The Independent Monitoring team overseeing reforms found that Cleveland police used force constitutionally in nearly all incidents they reviewed in their assessment of the department's use of force.

The team found 97% of the department's level one and level two uses of force in 2024 were constitutional.

Level one and level two uses of force are incidents where officers use non-lethal force.

Police chief's reaction

"From my perspective, we have implemented policy changes, trainings and really changed the culture within the division," Cleveland Police Chief Dorothy Todd said. "Now we went through the test and that test revealed the changes are working, and we are doing constitutional policing here and it's just an assessment of the work that we've put in."

"I can tell you the division has changed drastically," she added. "Not only about what we do, how we police, how we engage with the community, but about the accountability systems that are in place. Everything is about transparency. It's about fairness, and its, there [are] definitions and there's a defined route of how things should be handled."

Other assessments

"We've seen substantial compliance with not only constitutional policing but in areas where force is used, it's used sparingly, proportionally, and if it's not it is actually caught within the chain of command," Dr. Leigh Anderson, who leads the city's police accountability team, said.

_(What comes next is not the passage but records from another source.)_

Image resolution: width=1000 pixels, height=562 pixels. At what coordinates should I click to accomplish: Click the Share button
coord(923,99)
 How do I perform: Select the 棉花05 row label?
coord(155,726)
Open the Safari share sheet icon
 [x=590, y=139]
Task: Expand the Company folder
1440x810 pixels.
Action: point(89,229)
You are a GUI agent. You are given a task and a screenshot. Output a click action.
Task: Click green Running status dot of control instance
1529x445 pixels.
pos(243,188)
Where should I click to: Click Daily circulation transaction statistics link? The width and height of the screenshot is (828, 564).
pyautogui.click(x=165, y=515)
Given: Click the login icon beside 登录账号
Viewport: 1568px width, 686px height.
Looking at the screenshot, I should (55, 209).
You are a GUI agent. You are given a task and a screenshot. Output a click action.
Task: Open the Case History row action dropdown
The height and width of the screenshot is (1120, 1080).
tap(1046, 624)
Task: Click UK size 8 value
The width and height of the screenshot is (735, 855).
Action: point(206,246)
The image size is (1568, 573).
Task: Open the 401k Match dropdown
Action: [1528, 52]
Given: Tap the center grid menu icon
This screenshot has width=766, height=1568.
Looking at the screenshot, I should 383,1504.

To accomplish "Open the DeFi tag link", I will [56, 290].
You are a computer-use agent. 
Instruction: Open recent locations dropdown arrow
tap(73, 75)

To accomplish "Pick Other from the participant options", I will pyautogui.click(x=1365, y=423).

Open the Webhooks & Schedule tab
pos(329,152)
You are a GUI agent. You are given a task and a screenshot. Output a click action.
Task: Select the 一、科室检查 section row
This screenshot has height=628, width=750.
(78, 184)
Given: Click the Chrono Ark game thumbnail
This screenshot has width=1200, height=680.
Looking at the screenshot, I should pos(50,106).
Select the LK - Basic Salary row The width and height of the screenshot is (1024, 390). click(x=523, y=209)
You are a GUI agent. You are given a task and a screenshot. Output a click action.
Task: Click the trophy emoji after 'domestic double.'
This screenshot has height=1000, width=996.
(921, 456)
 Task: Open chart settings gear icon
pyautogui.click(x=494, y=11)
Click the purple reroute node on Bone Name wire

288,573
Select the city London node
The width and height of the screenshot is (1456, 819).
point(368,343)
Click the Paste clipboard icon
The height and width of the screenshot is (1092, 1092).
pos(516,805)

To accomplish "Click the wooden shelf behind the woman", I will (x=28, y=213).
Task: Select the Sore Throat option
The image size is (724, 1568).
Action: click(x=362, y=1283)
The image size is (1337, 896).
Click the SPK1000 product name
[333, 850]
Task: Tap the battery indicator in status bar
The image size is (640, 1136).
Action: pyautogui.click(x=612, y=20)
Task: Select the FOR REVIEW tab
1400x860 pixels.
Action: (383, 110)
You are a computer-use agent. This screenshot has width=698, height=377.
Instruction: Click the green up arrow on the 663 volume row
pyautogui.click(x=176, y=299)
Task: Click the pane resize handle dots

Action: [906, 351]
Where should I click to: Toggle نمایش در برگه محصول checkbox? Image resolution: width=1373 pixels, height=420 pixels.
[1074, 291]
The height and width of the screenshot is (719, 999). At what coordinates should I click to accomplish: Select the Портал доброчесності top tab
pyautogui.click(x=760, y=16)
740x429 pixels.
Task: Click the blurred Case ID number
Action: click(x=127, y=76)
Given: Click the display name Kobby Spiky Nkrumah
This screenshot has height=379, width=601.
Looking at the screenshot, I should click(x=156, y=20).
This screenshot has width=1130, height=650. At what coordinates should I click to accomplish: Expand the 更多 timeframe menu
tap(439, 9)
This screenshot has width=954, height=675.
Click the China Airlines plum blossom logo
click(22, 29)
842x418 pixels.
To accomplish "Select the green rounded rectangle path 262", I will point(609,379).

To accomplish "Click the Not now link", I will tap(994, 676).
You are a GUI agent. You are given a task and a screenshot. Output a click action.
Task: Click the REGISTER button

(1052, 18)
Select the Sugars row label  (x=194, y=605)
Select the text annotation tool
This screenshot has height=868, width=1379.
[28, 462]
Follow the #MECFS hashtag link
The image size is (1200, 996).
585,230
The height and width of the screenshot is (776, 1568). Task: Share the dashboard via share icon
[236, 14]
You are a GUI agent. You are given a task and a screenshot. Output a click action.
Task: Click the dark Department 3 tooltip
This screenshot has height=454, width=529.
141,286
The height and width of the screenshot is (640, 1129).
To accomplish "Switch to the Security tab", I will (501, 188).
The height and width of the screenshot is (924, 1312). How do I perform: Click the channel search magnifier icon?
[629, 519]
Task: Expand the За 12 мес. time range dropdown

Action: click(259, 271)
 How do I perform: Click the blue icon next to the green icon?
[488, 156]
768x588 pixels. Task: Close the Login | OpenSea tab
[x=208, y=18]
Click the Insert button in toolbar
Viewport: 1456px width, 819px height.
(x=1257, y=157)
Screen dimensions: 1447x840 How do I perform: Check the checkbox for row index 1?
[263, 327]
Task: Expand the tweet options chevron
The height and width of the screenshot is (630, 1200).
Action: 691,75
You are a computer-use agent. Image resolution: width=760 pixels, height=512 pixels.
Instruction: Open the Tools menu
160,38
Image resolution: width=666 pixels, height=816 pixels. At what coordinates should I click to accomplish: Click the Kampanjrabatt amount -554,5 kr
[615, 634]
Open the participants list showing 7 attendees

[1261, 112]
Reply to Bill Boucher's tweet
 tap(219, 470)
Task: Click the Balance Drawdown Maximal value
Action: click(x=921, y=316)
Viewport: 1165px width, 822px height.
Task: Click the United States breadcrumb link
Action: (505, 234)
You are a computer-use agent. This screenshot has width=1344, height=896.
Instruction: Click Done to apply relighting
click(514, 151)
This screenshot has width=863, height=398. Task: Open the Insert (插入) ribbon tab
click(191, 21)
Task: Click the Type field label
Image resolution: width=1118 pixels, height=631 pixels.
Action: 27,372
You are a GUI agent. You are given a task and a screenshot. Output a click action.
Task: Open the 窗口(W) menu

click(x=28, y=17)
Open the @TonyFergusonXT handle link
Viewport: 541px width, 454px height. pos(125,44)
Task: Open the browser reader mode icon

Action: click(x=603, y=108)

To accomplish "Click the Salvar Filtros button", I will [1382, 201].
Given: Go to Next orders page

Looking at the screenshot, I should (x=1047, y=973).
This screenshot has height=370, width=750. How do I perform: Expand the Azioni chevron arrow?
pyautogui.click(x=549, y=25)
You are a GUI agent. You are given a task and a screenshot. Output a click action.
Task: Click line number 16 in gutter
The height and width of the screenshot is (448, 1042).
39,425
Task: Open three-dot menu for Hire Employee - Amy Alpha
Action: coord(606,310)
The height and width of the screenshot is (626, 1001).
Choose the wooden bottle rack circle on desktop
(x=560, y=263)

The monitoring team has also assessed crisis intervention, search and seizure, recruitment and hiring, staffing, equipment and resources, and training. The department received upgrades in each category.

"It wasn't cosmetic. It wasn't quick but it was done right," Anderson said.

What's next

Anderson said the next assessment will focus on community engagement and community-oriented policing, with assistance from the U.S. Department of Justice.

The Cleveland Division of Police has been under federal oversight since May 2015, after a U.S. Department of Justice investigation found Cleveland Police engaged in a "pattern or practice" of excessive force and raised concerns about additional civil rights violations.